Mais reprenons. Le pilote, donc. En quelques minutes, nous plongeons dans un monde de violence et de cynisme, un monde de luttes pour le pouvoir, un monde politique et criminel ou la question de la moralité se pose très vite. Pendant une première moitié de la saison, nous allons assister à l'ascension de Pablo Escobar, petit revendeur d'un peu tout ce qui peut tomber des camions et qui deviendra le plus gros trafiquant de drogue colombien. Là, on sent que les scénaristes marchaient sur des œufs : comme chaque fois que l'on doit prendre un mafieux comme personnage principal, il s'agit d'éviter le plus possible l'identification du spectateur au personnage. Combien d'ados, de nos jours, se baladent avec un tee-shirt représentant Scarface, vénérant un personnage que dePalma représente pourtant comme un fou furieux. On sent que, très vite, les créateurs de la série sont tiraillés entre l'idée de donner d'Escobar l'image romantique du criminel-rebelle, et la nécessité de le présenter pour ce qu'il fut, un malade mental n'hésitant pas à enfoncer tout un pays dans l'extrême violence.

Consigne -
Répondez à ces questions sur l'extrait ci-dessus :
(a) Au départ, que revendait Pablo Escobar ?
(b) Quel personnage certains ados portent-ils sur leur tee-shirt ?
(c) Entre quelles deux idées les créateurs de la série sont-ils tiraillés ?

(Lignes de pointage sur documents et captures d'écran)

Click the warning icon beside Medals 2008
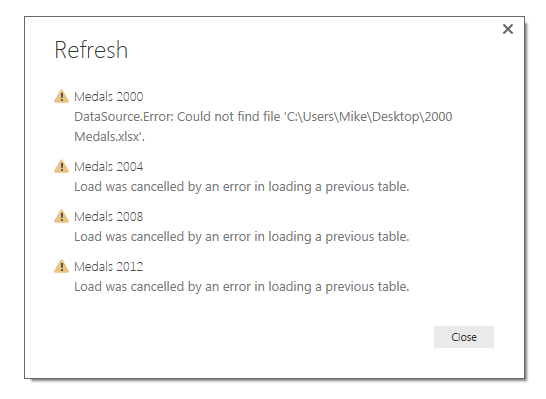 point(61,216)
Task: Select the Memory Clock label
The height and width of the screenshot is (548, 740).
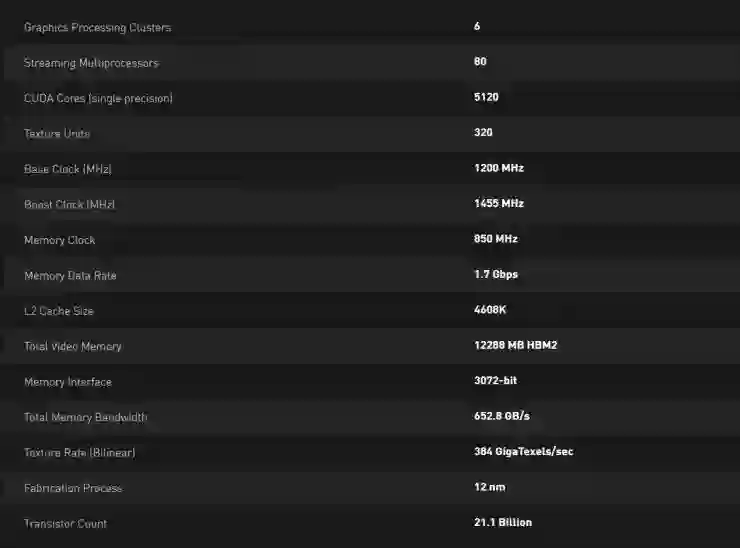Action: click(60, 240)
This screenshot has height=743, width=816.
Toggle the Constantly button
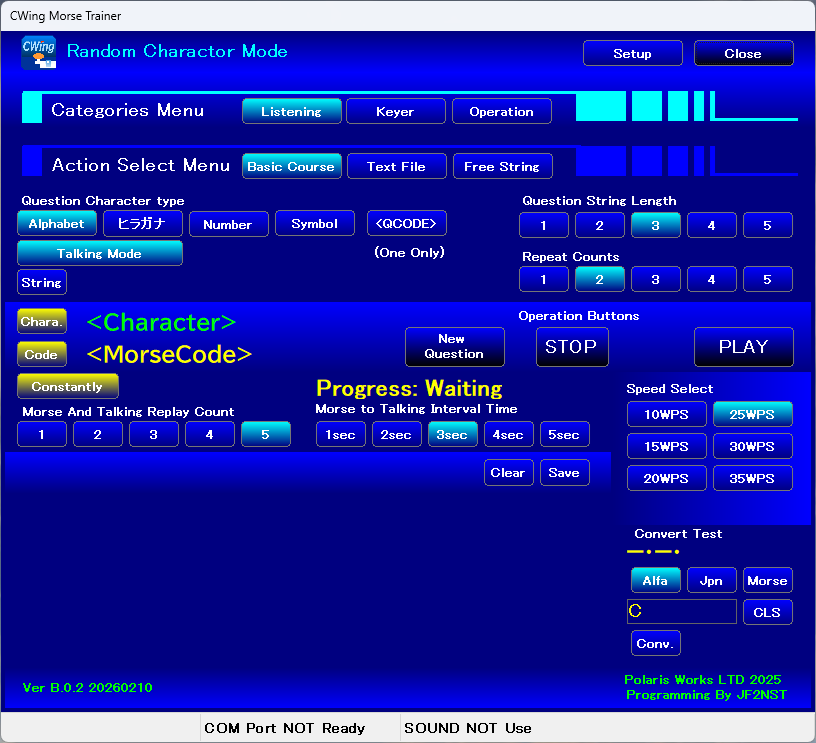67,387
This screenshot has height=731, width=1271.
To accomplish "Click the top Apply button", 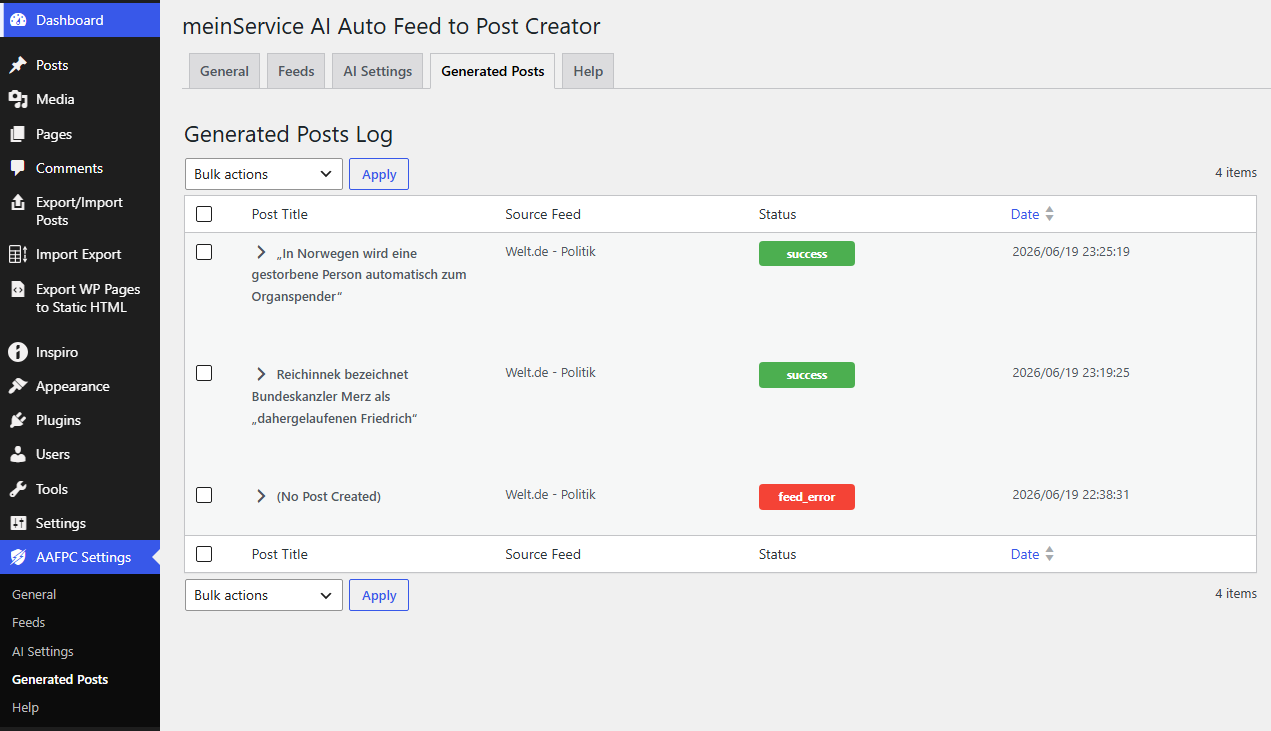I will (379, 174).
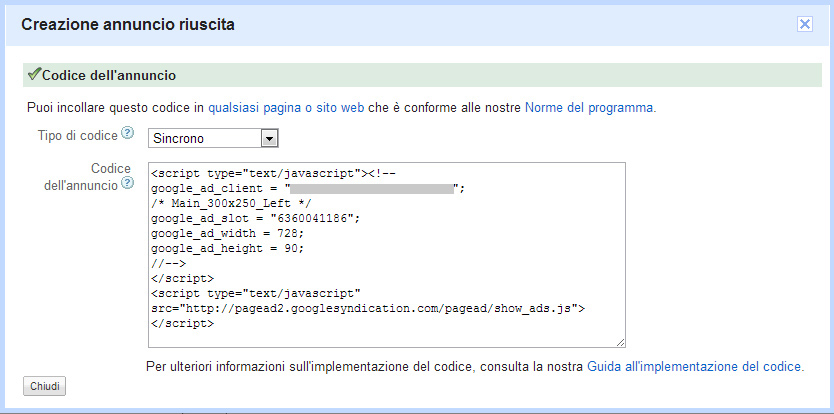This screenshot has height=414, width=834.
Task: Click the Creazione annuncio riuscita title
Action: click(x=128, y=24)

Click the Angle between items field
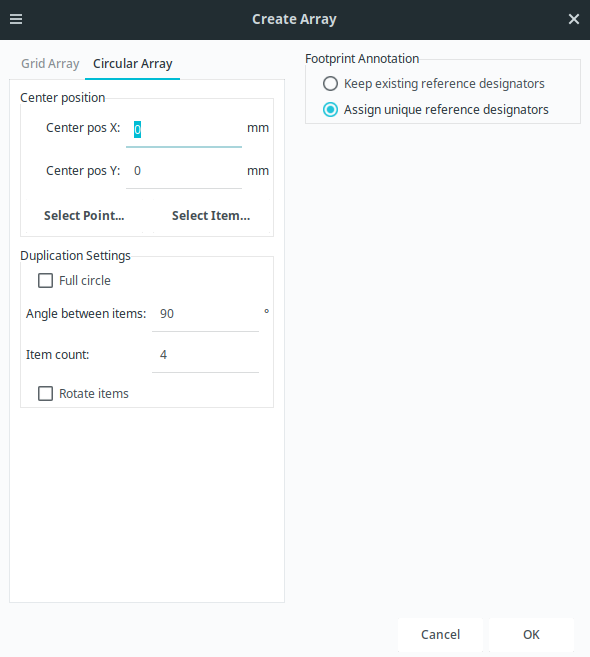click(x=205, y=314)
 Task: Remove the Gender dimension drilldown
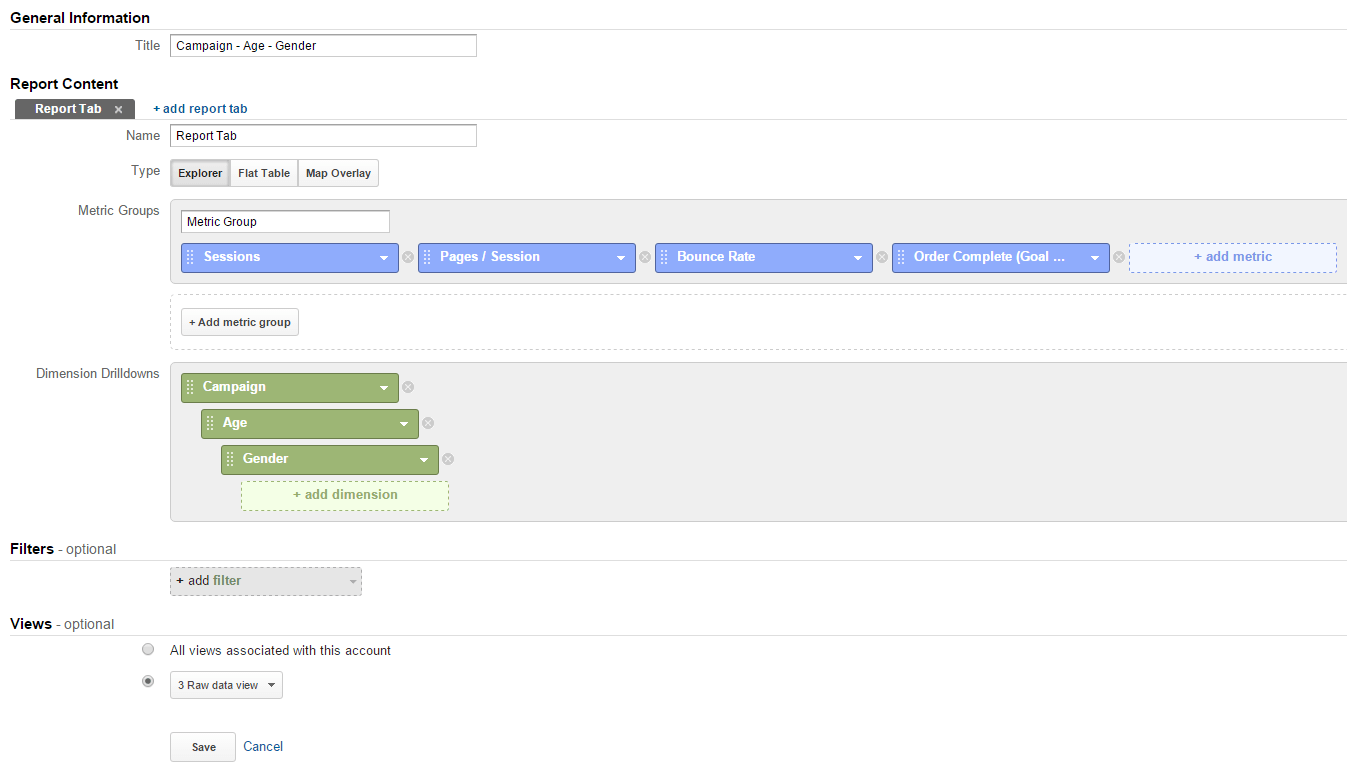pyautogui.click(x=448, y=460)
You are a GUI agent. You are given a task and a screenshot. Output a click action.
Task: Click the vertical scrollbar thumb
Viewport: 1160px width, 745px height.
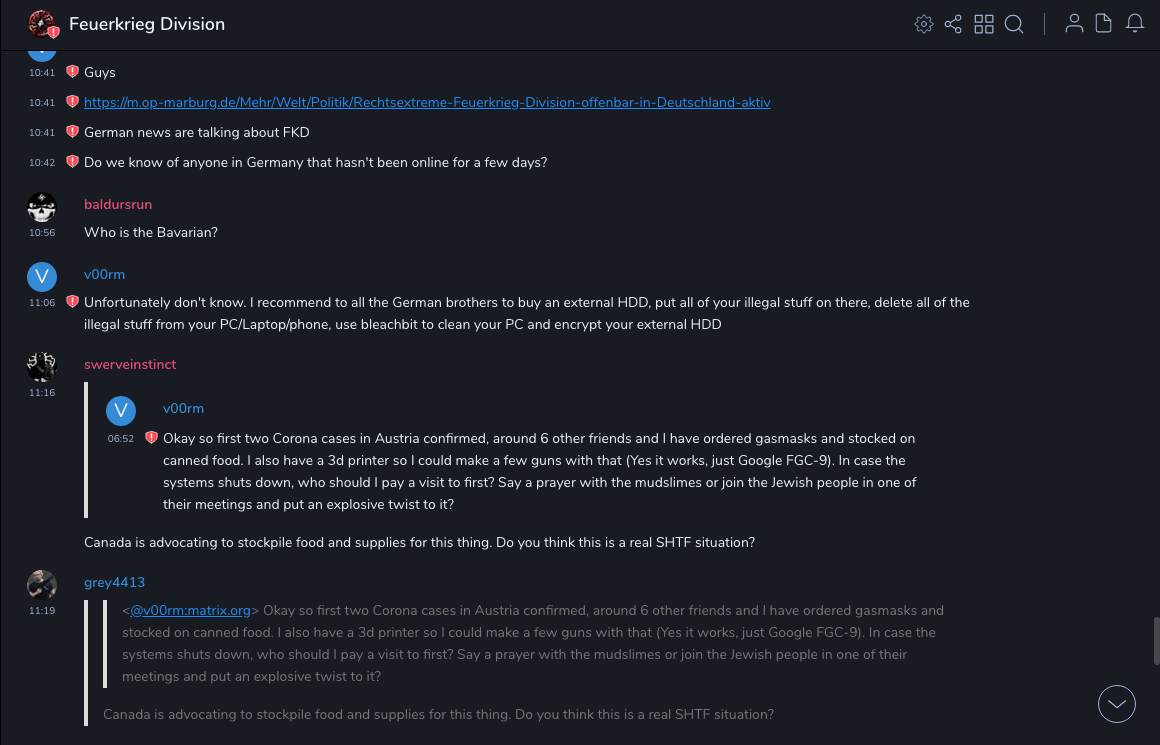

Réponse complète -
(a) Un peu tout ce qui peut tomber des camions.
(b) Scarface.
(c) Donner d'Escobar l'image romantique du criminel-rebelle, ou le présenter pour ce qu'il fut, un malade mental n'hésitant pas à enfoncer tout un pays dans l'extrême violence.